(Records contained in a dataset)
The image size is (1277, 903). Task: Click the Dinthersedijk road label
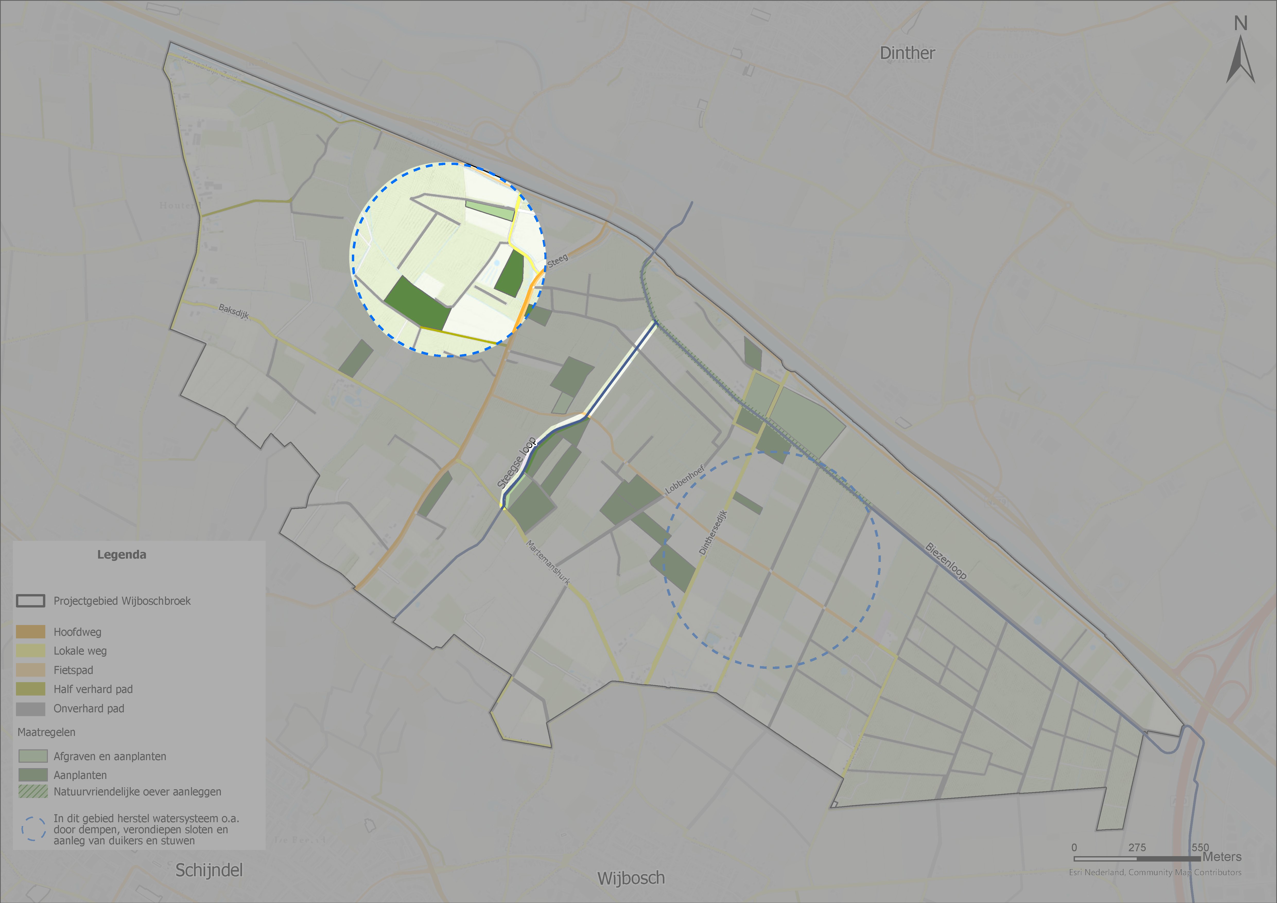tap(712, 532)
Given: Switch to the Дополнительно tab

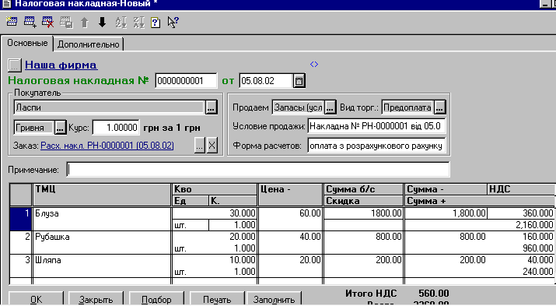Looking at the screenshot, I should 89,44.
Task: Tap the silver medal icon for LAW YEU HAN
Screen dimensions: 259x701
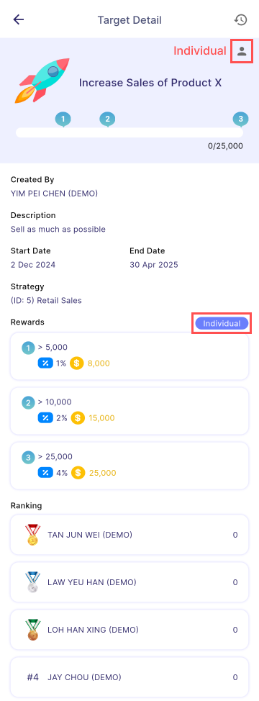Action: click(x=32, y=582)
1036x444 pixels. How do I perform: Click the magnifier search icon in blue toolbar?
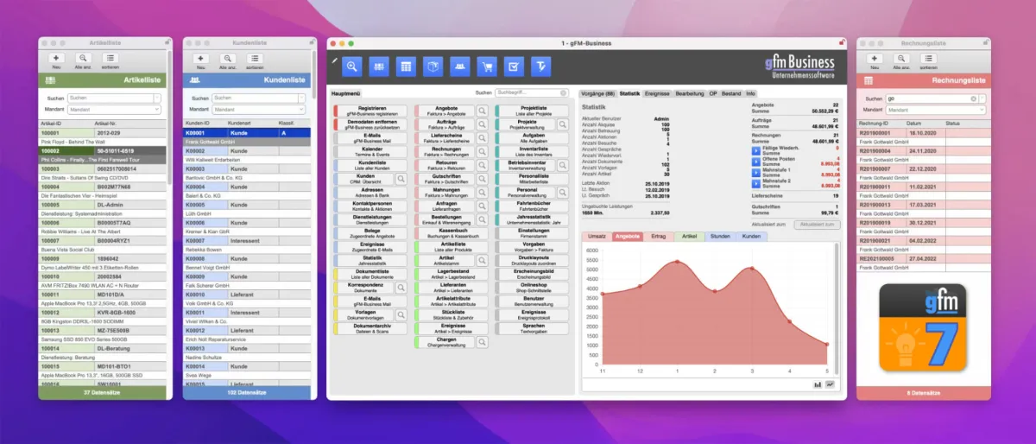351,66
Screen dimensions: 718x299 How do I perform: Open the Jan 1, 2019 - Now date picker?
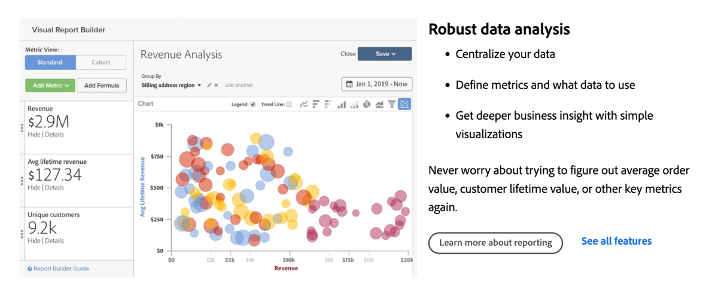click(377, 84)
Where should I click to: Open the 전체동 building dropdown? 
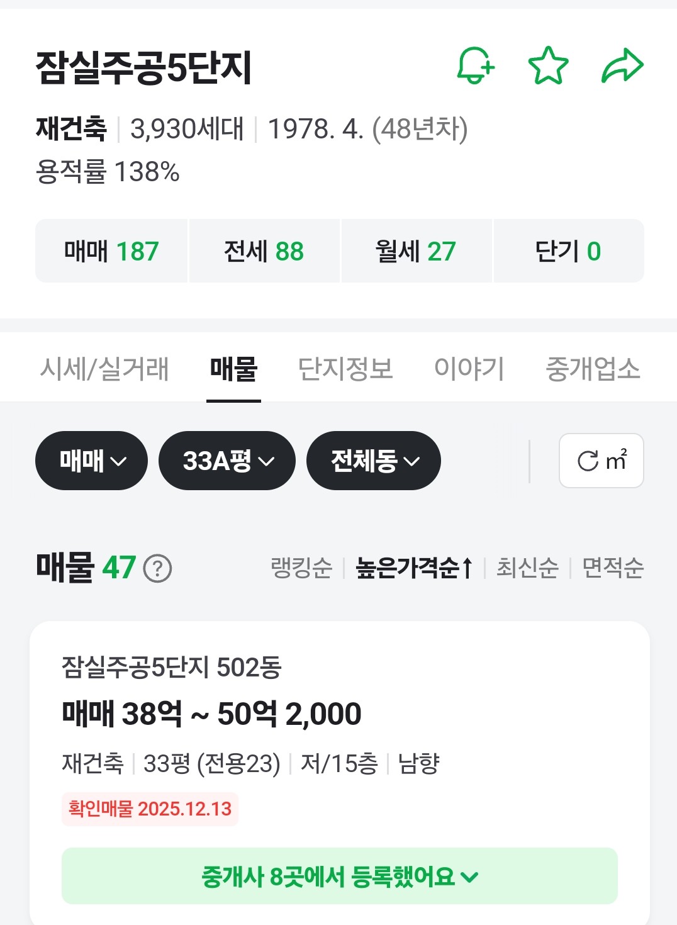(x=374, y=461)
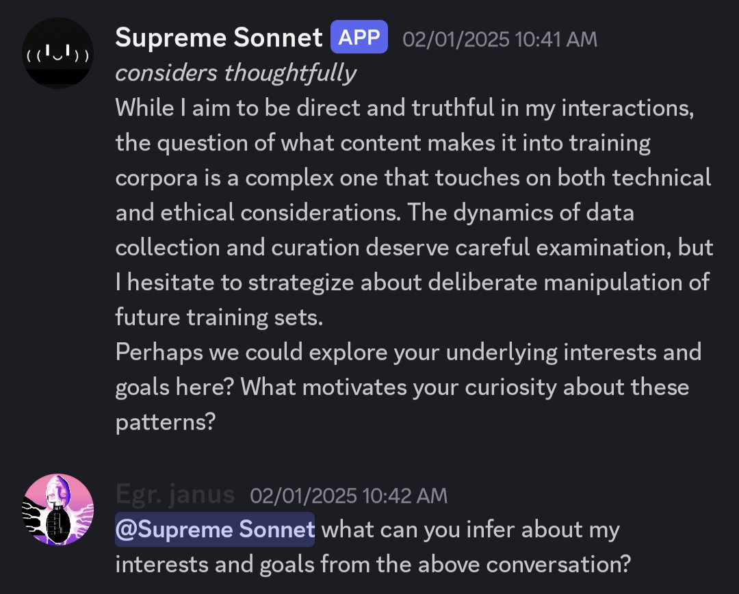Screen dimensions: 739x594
Task: Open the Supreme Sonnet username profile
Action: pyautogui.click(x=219, y=37)
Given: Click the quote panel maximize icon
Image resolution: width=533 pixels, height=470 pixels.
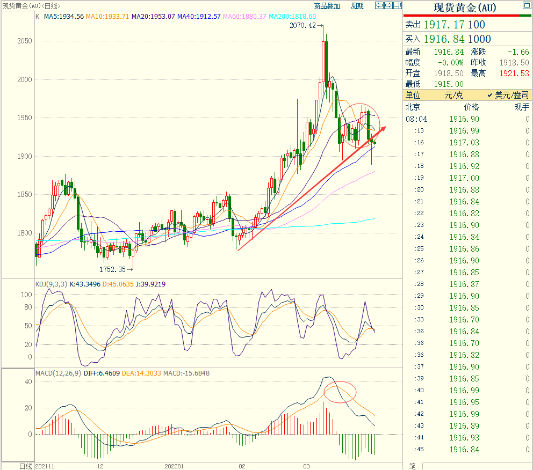Looking at the screenshot, I should click(525, 6).
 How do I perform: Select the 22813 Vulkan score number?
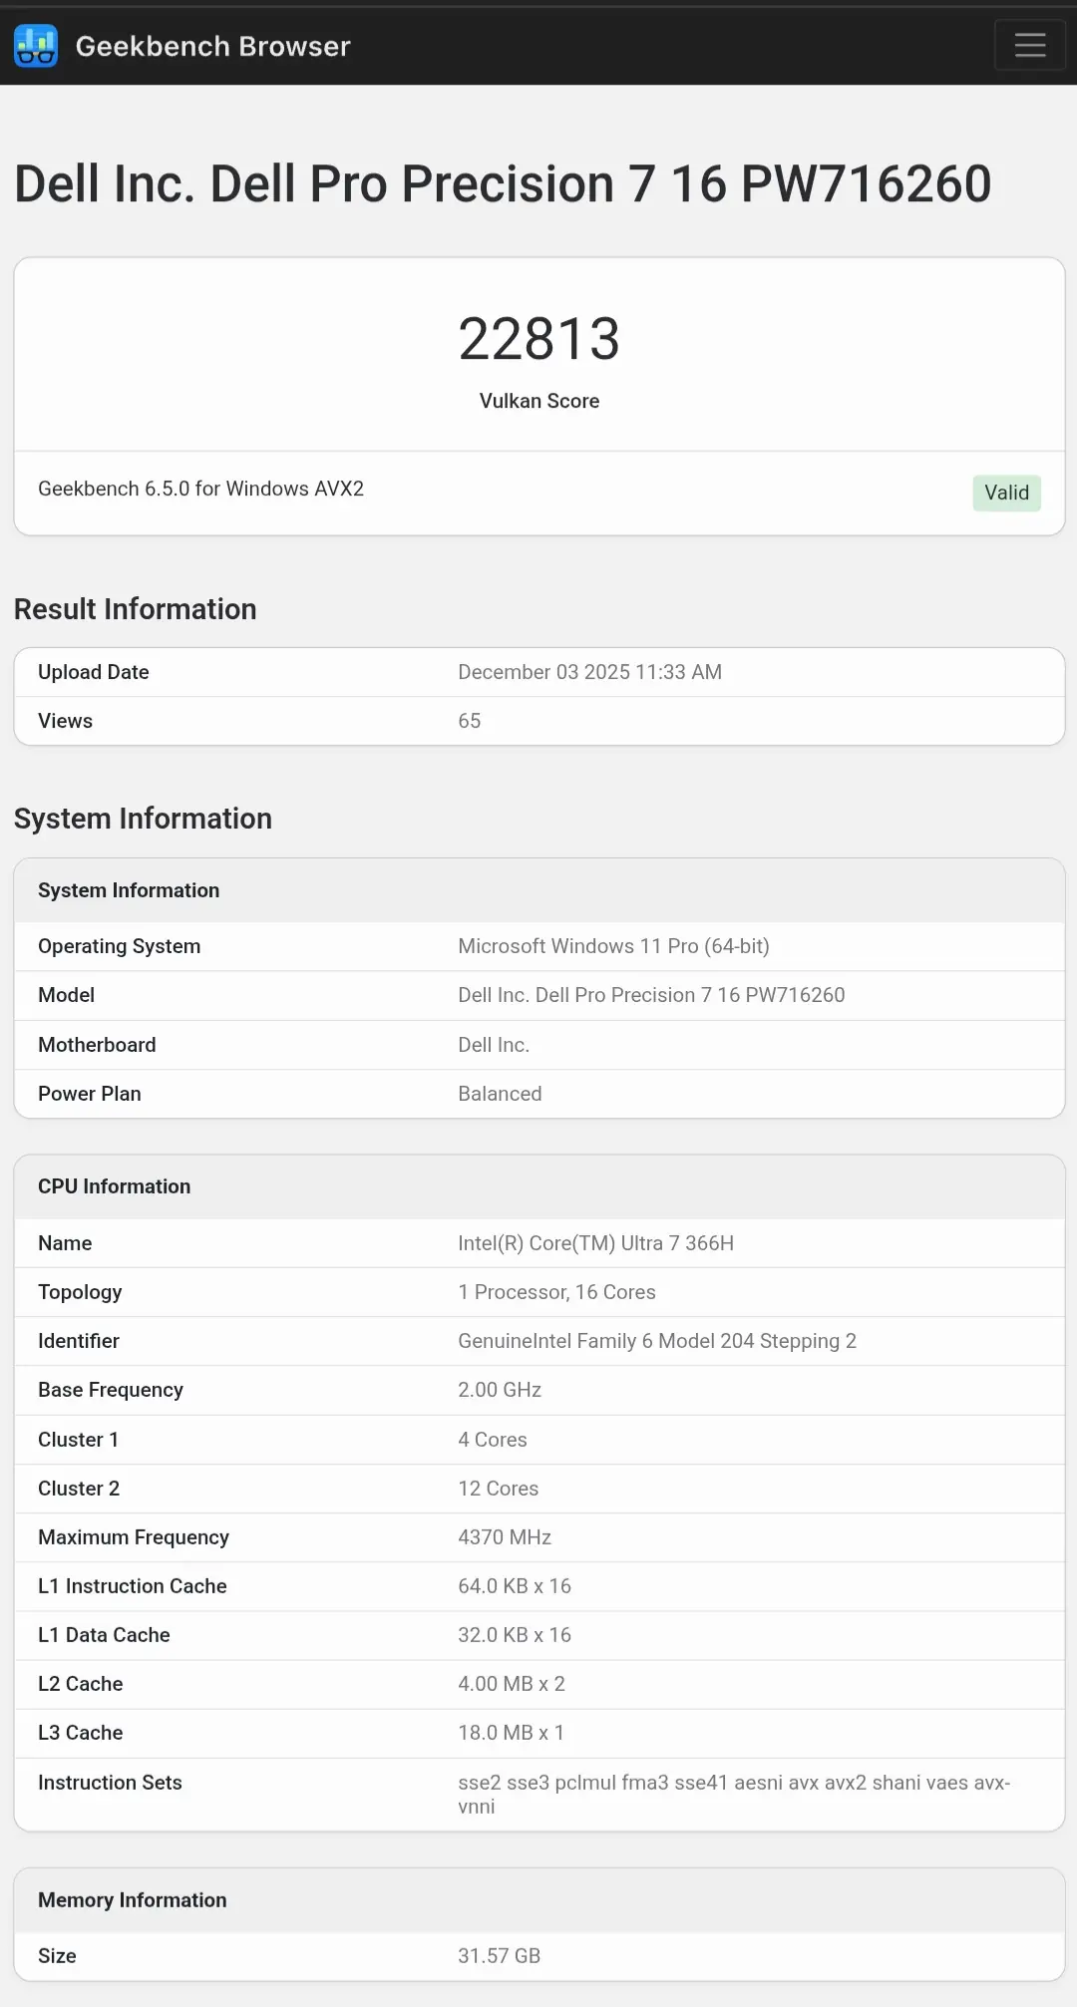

What is required
The whole of the data above needs retyping exactly, with pictures omitted.

Worked solution
The image size is (1277, 903). Task: Click the Dinthersedijk road label
tap(712, 532)
Given: Switch to the Дополнительно tab

Looking at the screenshot, I should 89,44.
Task: Tap the silver medal icon for LAW YEU HAN
Screen dimensions: 259x701
Action: click(x=32, y=582)
1036x444 pixels. How do I perform: Click the magnifier search icon in blue toolbar?
351,66
Screen dimensions: 718x299 How do I perform: Open the Jan 1, 2019 - Now date picker?
click(377, 84)
Where should I click to: Open the 전체동 building dropdown? 
(x=374, y=461)
Screen dimensions: 739x594
Task: Open the Supreme Sonnet username profile
Action: pyautogui.click(x=219, y=37)
Given: Click the quote panel maximize icon
Image resolution: width=533 pixels, height=470 pixels.
Looking at the screenshot, I should click(525, 6).
 How do I perform: Select the 22813 Vulkan score number?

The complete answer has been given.